1. Field of the Invention
The present invention relates to thermal imaging, and more specifically, it relates to a method for detecting an underground object surrounded by a host material.
2. Description of Related Art
Dual Band Infrared (DBIR) imaging has numerous advantages over conventional thermal imaging, which utilizes only a single band. Conventional thermal imaging is difficult to interpret for three reasons:
1. It yields imprecise information that is insensitive to the subtle heat flow anomalies produced by subsurface objects.
2. It fails to distinguish between surface emissivity clutter and temperature-related heat flows.
3. Spatially-varying surface reflections (emissivity-related noise), typically equivalent to a one or two degree Celsius temperature difference, cannot be removed by using a single passive thermal IR band even when used in conjunction with another active-laser reflectance IR band.
DBIR imaging was used to detect buried land mines by exploiting temperature differences between the mine site and the surrounding soil.
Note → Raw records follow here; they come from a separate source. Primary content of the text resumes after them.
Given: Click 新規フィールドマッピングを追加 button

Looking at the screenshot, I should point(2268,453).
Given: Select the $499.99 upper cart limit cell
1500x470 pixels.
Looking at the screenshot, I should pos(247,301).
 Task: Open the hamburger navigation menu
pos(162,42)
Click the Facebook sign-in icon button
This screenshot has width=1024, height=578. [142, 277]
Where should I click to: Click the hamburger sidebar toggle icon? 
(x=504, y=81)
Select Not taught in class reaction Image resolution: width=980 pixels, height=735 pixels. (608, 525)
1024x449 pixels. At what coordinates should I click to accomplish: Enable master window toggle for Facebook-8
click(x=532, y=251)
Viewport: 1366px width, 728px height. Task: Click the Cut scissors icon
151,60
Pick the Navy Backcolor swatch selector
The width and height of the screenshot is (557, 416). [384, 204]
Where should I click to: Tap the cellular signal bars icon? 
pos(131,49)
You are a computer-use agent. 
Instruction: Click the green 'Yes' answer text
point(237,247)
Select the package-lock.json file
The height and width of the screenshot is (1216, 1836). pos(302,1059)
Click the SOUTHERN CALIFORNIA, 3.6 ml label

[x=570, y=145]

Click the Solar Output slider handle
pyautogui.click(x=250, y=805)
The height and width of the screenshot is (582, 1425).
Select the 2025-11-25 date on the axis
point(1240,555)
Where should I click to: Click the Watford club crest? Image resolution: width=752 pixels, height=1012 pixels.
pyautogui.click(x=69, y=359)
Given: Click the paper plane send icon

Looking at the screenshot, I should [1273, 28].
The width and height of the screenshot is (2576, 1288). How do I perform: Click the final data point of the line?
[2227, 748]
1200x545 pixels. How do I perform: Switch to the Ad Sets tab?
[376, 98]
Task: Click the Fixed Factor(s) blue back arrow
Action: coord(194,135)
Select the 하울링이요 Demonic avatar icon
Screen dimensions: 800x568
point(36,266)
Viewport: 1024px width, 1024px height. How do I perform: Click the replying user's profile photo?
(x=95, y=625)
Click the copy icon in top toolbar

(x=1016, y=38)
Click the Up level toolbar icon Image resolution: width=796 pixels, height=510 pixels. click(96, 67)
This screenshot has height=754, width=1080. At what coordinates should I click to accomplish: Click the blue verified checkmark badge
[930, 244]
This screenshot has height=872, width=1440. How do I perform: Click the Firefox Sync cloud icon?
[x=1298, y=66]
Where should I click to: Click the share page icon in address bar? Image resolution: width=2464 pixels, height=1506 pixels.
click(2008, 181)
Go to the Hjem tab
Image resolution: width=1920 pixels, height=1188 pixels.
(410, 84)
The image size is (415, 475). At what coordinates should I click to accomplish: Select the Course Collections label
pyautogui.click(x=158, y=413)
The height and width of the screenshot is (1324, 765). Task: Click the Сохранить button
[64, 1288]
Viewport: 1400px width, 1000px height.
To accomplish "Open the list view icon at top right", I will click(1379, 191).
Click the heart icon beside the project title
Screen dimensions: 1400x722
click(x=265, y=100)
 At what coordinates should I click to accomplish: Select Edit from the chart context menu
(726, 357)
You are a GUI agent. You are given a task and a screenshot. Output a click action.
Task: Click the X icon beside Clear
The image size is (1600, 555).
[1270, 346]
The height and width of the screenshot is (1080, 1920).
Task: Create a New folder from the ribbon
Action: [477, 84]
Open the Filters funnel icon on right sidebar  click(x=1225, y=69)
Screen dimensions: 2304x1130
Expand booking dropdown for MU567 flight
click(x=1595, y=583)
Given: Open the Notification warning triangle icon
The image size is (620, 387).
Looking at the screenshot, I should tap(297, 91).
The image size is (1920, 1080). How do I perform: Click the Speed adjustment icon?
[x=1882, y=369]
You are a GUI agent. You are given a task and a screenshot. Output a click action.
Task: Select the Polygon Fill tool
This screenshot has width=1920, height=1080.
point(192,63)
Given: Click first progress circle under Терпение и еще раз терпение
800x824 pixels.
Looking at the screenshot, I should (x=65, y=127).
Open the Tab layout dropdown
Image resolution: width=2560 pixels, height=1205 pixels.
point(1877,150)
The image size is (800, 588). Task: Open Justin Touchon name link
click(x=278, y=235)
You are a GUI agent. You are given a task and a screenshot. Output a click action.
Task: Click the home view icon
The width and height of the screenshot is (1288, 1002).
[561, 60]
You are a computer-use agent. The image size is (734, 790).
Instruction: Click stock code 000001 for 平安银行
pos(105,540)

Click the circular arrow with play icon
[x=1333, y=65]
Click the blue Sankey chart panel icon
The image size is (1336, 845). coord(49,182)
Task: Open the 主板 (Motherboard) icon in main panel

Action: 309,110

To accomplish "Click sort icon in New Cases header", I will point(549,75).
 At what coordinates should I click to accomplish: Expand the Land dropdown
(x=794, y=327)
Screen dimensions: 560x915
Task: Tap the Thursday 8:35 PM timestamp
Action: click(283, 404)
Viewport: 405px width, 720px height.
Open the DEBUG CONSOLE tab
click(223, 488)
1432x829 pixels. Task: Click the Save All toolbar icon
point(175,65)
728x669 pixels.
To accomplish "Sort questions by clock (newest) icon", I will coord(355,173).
U.S. Pat. No. 4,005,289 describes this method, and its content is incorporated herein by reference. See N. K. Del Grande et al., “Buried Object Remote Detection Technology For Law Enforcement, in Surveillance Technologies, SPIE 1479, p. 335, 1991,” which notes the difficulty of removing clutter from corrected temperature maps lacking thermal inertia diagnostics.
Thermal inertia diagnostics were used in conjunction with DBIR imaging to map flaws in heated structures (delamination gaps in bridge decks and corrosion gaps in aircraft) by exploiting thermal differences between the flaw and the structural material. U.S. Pat. No. 5,444,241, incorporated herein by reference, describes this method.